Ausstellungsbesprechungen

Jonas Burgert – Lebendversuch, Kunsthalle Krems, bis 13. Juni 2011

Der Shootingstar der deutschen Kunstszene malt in Lebensgröße mystische Szenarien, die sowohl über existenzialistische Befindlichkeiten berichten wie auch beeindruckende kulturgeschichtliche Zeugnisse darstellen. Günter Baumann ist für Sie in dessen Bilder eingetaucht.

Angesichts der Heerscharen junger Maler, die sich lustvoll der Figuration hingeben, gerät zum einen Leipzig etwas aus dem Schlaglicht, was sicher kein Schaden ist (am wenigsten für die über den Markt gejagten Künstler, die kaum noch Zeit fanden, sich weiter profilieren zu können): Zum anderen tauchen aus allen Winkeln des Landes exzellente Realisten auf, die sich zwischen einer symbolischen Spielart und einem Hyperrealismus positionieren, hier und da zum Schaden seiner Vertreter, die vorwiegend summarisch wahrgenommen werden oder – wie auf so mancher Messe zu beobachten – neben mäßigen Positionen im Wellengang des Realismus auftreten müssen.

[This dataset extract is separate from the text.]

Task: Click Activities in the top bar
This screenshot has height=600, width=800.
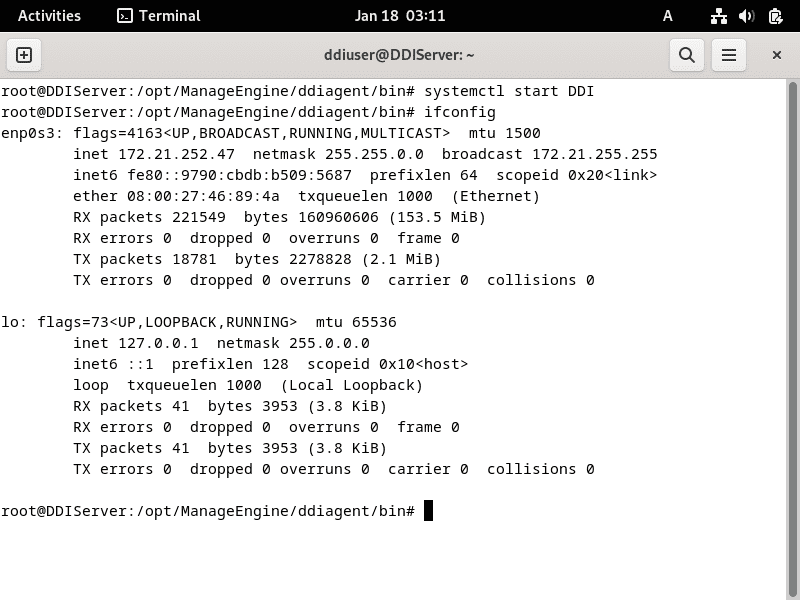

Dass ein junger, bislang wenig bekannter Künstler hier im Kampfareal des Marktes aufschlägt wie eine Bombe, dürfte selten vorkommen: Jonas Burgert ist so einer, dessen Arbeiten mehr als bloße Hingucker sind.

Ziemlich gewagt wirken die Arbeiten allerdings schon, atmen sie doch das ganze Pathos alter Epen, deren psychotische Deutung offenkundig ist. So schrammt Burgert sehenden Auges am Kitsch entlang, inspiriert von Harlekiniaden, wie sie auf verklärenden Jahrmarktsdarstellungen zu finden sind, sowie vom Science-Fiction-Genre mit seinen Trickfilmeskapaden. Zugleich überzeugen seine Arbeiten jedoch durch den Witz, mit dem er die Posen überzeichnet und dem Trotz der eigenen Protagonisten entgegentritt: allzu ernst kann und darf man diese kunterbunt-infernalischen Psychogramme nicht nehmen. Darüber hinaus – und das scheint noch wichtiger zu sein – macht er keinen Hehl daraus, dass es sich um Malerei handelt. Während andere versuchen, auch die schrägsten Szenen denkbar realistisch wiederzugeben, macht sich Jonas Burgert einen Spaß daraus, seiner grandiosen Beobachtungsgabe, mit der er brillante Bewegungs- und Handlungsstränge bis hin zu apokalyptischen Weltbilder entwirft und glaubhaft in surreale Kompositionen transferiert, einen Streich zu spielen. Als Souverän über seine Inszenierungen beschmiert er die Körper mit grellen Farben, als hätte jemand einen Farbeimer über ihnen ausgeschüttet. Und hat er erst einmal seine Helden derart zu Schmuddelkindern heruntergestuft, malt er gekonnt Kleckse ins Bild, die wie draufgeschleudert aussehen und das tiefenräumliche Bild auf die Fläche zurückführen. Dadurch kann er freier mit den Ängsten, den emotionalen Exkursen über Liebe und Tod, Weltschmerz und Melancholie umgehen. Der Schauer läuft uns den Rücken hinunter, aber lachend können wir nicht anders, als dieses Werk als schaurig schön zu empfinden. Grimmig schauen seine Figuren allesamt drein, nur ab und zu hellt sich ein Gesicht zu einem verdutzten Ausdruck auf, der auch hier eine herrliche Balance schafft zwischen tragischem Oberton und komödiantischem Unterton, verschärft noch in einer Bekleidungsskala zwischen Konfirmandenanzug und Arbeitsklamotte, Heldenumhang und Pennerkostüm.

Entstanden sind die zuerst in der Kunsthalle Tübingen und nun in Krems gezeigten Arbeiten seit 2005. Wer es nicht mehr schafft, die Schau des fulminanten Schreckens zu besuchen, dem sei der Katalog zu empfehlen, der sich erfreulich kurz mit der »Sprengkraft der Pathosformel« oder dem »Gemalten Welttheater« aufs Beste befasst, um voll in die Farbenpracht des Werks einzusteigen.